Deduplication

From Gentoo Wiki
Jump to:navigation Jump to:search
Resources

Deduplication uses the clone mechanism of a copy-on-write or CoW capable filesystem, a feature that allows to share data of copied but identical files, much like a hardlink until one of the copies actually is written to and thereby changed, i.e. a delayed copy operation and hence the name copy-on-write. If implemented on a block level, only modified blocks are actually stored in the file system, saving space by sharing identical blocks of multiple files.

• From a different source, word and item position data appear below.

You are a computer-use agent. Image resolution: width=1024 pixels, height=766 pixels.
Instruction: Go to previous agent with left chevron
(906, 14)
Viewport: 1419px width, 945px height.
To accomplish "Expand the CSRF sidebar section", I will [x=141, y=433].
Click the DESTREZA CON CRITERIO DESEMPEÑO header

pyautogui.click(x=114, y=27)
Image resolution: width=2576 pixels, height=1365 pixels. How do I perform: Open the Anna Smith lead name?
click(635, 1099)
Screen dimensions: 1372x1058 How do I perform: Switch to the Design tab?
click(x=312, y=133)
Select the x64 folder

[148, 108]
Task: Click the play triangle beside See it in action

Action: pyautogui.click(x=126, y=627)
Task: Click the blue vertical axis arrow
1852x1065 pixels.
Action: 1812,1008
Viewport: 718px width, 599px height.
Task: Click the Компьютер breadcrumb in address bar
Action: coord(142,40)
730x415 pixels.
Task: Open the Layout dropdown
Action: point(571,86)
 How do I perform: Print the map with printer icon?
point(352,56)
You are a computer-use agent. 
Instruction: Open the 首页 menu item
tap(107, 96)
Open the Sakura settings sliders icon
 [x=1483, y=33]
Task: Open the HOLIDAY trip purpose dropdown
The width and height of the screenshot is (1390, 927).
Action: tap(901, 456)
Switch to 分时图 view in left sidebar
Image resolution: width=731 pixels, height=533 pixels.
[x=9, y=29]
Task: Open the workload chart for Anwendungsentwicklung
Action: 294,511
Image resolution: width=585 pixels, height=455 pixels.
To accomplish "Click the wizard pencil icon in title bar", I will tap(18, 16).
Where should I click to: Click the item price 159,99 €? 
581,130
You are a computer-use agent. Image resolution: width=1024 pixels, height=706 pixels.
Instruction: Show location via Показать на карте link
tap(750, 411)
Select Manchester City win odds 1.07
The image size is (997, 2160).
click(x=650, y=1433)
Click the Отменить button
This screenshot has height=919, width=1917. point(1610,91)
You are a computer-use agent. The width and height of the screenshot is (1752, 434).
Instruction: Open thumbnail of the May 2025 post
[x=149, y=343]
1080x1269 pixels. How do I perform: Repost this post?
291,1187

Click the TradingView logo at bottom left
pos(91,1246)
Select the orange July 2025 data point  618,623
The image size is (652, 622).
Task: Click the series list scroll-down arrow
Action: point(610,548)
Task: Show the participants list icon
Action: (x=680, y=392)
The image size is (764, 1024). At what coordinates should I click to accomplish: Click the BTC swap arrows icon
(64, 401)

Copy-on-write (CoW) can be implemented in-band or out-of-band.[1] The later is called deduplication and requires a user application that compares files or blocks and sets the CoW status for identical blocks in the filesystem.

Filesystems

On Linux, only a hand-full of filesystems implement CoW, namely bcachefs, Btrfs, OCFS2 and XFS. The clone ioctl kernel functions were previously private to Btrfs, where CoW deputed on Linux, and moved to the Virtual File System (VFS) layer starting with Linux kernel 4.5 so that any CoW-supporting file system can make use of them.[2] The first additional filesystem to implement CoW was XFS.[3]

Some filesystem tools themselves support deduplication, like the Btrfs subvolumes feature. There are also in-band filesystem options, such as XFS' always_cow sysfs switch.[4]

Applications with deduplication support

There are user applications that allow to compare existing files and to deduplicate them, which essentially frees disk space. The most common tools are:


Various tools also support CoW themselves when copying files by using the appropriate Linux syscalls if available:


Applications missing support:

GNU coreutils

Tip
GNU coreutils 9.0 and newer default to --reflink=auto for cp and install.

The most basic way to deduplicate a file is to clone it with cp --reflink. cp is part of the sys-apps/coreutils package. At first the result is almost identical to hardlink, in that both files use the same blocks of data on the storage device, with the major difference that, if one file gets changed on hardlinks, every linked file is changed as well. On clones (deduplicated files) however the other files that use data from the same blocks are preserved and only the changed file, or blocks of that file, are written to the storage, hence the name copy-on-write.

user $cp --reflink=always sourcefile destfile

Unlike hardlinks, changing either destfile or sourcefile will preserve the other. Copy-on-write essentially keeps the files separate while (at least initially) benefiting from the same space advantage as hardlinks do. It is however unclear if the whole file is rewritten in case of a change, or only the changed block (chunk) of an initially deduplicated file, and it heavily depends on how an application implements writing files to disk.

If the filesystem doesn't support copy-on-write (CoW), cp will abort with an error massage. With the --reflink=auto parameter cp will automatically make a regular copy instead when CoW is not available.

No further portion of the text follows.